Le coup d’envoi est sifflé. Après deux minutes de jeu seulement, Puni Samuelu ouvre le score d’une frappe à l’extérieur de la surface. Ce que je pensais fonctionne. L’équipe des Tonga ne s’attendait pas à ce qu’on les prenne à la gorge. Mais le score ne bougera plus jusqu’à la pause malgré une ultra-domination. Les joueurs rentrent au vestiaire tête baissée.
« Je ne veux pas voir de tête basse. Il reste quatre buts. C’est faisable. Avec plus de réalisme, de réussite, on menait 5 ou 6-0 à la pause. Relevez la tête et mettez la balle au fond! »
Est-ce que mon discours a fonctionné? A la 47e, l’arbitre siffle un penalty. Jordan Maufroy prend directement le ballon, tire et marque. 2-0. A la 50e, c’est à Roy Ledoux de tenter sa chance depuis l’extérieur de la surface. Sa frappe tape le poteau et rentre. 3-0. Le stade et ses 1 200 spectateurs commencent à y croire. Il reste 40 minutes!
Mon équipe est héroïque. A la 58e minute, Jordan Maufroy tente à son tour depuis l’extérieur de la surface. Pleine lucarne! 4-0. Le stade chavire. Je me retourne vers les tribunes. L’équipe des Samoa baisse la tête. Nous sommes proche de l’exploit.
Trois minutes plus tard, à la 61e, un centre venu de la droite trouve la tête de Tor-Lawrence Mana’o. Elle finit au fond! 5-0. Les joueurs se congratulent tous, mon staff me saute dans les bras, le stade est euphorique. On discute tactique avec mon adjoint pour savoir quelle méthode adopter. C’est la 64e minute et les Tonga viennent d’inscrire leur premier but. 5-1. Tout est à refaire. On doit repartir à l’attaque à fond. Mais mon équipe a tout donné et ce but leur a mis un sacré coup sur la tête. Aux 73e et 74e, les Tonga inscrivent deux buts coup sur coup. 5-3. La messe est dites. Nous sommes éliminés. Au coup de sifflet final, mes joueurs s’effondrent. Le rêve est passé si près. L’équipe des Samoa se congratule en tribunes et vient sur la pelouse fêter ça avec leurs supporters.
Mes joueurs rentrent au vestiaire, effondrés. Beaucoup pleurent.

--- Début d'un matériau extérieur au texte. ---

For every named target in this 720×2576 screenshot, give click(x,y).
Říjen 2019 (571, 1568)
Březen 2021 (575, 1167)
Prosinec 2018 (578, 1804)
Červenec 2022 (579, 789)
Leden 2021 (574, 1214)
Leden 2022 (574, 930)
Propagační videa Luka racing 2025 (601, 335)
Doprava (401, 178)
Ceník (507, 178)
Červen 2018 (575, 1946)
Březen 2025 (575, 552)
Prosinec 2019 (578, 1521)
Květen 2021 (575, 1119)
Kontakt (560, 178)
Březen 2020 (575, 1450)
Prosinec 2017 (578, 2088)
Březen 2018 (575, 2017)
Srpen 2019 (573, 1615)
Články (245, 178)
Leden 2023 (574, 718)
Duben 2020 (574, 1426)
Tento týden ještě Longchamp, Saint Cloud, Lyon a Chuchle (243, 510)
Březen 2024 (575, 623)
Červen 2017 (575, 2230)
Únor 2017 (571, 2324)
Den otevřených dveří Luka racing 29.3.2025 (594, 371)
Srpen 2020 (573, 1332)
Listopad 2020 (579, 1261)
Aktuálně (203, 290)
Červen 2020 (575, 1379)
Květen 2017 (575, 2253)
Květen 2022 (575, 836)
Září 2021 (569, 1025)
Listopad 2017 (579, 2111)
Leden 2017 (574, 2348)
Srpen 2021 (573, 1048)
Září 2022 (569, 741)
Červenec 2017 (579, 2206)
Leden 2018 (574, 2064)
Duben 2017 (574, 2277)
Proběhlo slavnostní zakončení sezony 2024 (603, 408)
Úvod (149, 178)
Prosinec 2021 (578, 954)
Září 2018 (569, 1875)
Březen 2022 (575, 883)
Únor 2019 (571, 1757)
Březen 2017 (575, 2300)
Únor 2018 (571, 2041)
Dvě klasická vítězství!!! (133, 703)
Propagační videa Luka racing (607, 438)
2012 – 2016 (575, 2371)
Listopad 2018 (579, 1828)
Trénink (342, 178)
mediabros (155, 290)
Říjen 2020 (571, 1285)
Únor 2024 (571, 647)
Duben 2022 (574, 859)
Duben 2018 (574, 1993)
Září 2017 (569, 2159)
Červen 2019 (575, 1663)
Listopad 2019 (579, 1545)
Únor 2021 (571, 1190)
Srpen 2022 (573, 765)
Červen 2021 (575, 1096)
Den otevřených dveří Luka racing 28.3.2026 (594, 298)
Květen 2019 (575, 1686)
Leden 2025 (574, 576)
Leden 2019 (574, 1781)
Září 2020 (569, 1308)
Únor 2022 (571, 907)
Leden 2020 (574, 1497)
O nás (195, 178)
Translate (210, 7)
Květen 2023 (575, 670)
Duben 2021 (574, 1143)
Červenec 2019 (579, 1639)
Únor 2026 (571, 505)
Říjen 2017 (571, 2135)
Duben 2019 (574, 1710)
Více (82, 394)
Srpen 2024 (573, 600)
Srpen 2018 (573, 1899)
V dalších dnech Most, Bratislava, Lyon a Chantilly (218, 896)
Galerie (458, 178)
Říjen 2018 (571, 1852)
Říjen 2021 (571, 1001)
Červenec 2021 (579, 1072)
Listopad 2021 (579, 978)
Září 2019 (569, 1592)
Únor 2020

J’essaie de prendre la parole: « les gars, vous êtes tous jeunes et talentueux. Continuez ainsi dans vos clubs et en 2028, nous franchirons l’obstacle. » Mais personne ne semble m’écouter. Je vais dans le vestiaire du staff. Je suis seul, les larmes coulent. Nous ne jouerons pas la Coupe d’Océanie. Un rêve est passé…
Le réveil est difficile. Jordan et Tor-Lawrence ont quitté le groupe tôt dans la matinée pour prendre un avion pour l’Australie et de là une correspondance pour retourner dans leur pays respectif (Belgique et Etats-Unis). Mon cousin, lui a disparu. Aucune nouvelle de lui depuis l’après-match.
Mes joueurs quittent l’hôtel les uns après les autres. Tous ont des signes d’une toute petite nuit. Aucun n’a le sourire. Le président de la fédération devait venir pour les remercier, il est retenu à son bureau pour des histoires de piratage informatique. C’est seul que je dis au revoir à mes joueurs. Je ne sais quoi le dire. Quelques mots pourraient suffire mais les maux resteraient malgré tout présent.
Ils sont tous partis. Mon staff également. Je remercie le personnel de l’hôtel et quitte à mon tour les lieux avec mon fils.
Quand j’arrive chez moi, je vois ma femme, la mine triste. Elle s’était prise au jeu, nous soutenait. Nous nous prenons tous dans les bras. « Il y aura des jours meilleurs » me dit-elle. Elle a raison, le plus dur commence: rebondir!